Building Peer Learning Into Mega-Events and Conferences

When Conferences focus on plenary speakers and traditional panel sessions these days, some of us might feel that our experience could be better if we wait until they are available on YouTube. Any ticks or flubs are edited out, and the video camera inevitably has a better seat and vantage point than we do in the audience. And you know exactly how long each intervention will be -and we can pause, repeat or even skip those that are not quite what we're looking for (of course we need to be open to surprises too).

But when Conferences have exciting peer learning and interactivity built in, then no longer are you are just one person watching a string of speeches from a relatively uncomfortable chair, knowing that you are shoulder to shoulder with probably some of the most interesting people in the world in your field - although due to this format there's no way to know it. What if you were a part of the Conference? Or even, you were the Conference!

Running World Cafe's, Open Space Technology Sessions, Peer Assists and Carousel Discussions, and Fishbowls are some of the activities we recently ran at a large conference of some 16,000 people. Those took facilitation. However, there are lots of things you can do that don't take that kind of support and still build up the peer-learning opportunities at a large-scale event.

So, what are some of the ways that big events help feature and build its participants into the Conference?

What if you ask people to pick a button that somehow illustrates how they are feeling at the moment?

Not only is that a conversation starter amongst participants wearing them, but imagine that the button dispensers are tubes that create a physical bar graph of how the whole body of participants (or at least those taking the cool buttons, which seemed to be everyone) feels?

What if there is a tablet built into the wall where particpiants can take a photo of themselves and write on a message about a commitment they will make?
and then use the images to make a wall of these...

What about a simple graffiti wall and lots of coloured chalk?

Or if there are a number of different thematic streams to the conference, what about producing different colour ribbons for each and letting people choose and wear them around their wrists or bags, so that in the thousands of participants, you might more easily bump into and recognize someone who is interested in the same theme as you are?

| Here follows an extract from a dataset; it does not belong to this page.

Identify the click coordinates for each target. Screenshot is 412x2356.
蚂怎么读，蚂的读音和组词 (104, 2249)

And then how can you know if you can actually speak that person's language at a large international event? What about language buttons that people can choose and display on their lanyards (we wrote about doing this at a conference of 8000 people - very popular initiative to support communication, and be surprised at what languages people speak - How to Start Conversations Among 8,000 people.)

What interesting interactive elements have you seen at Conferences that use their fascinating participants as a part of the overall learning experience?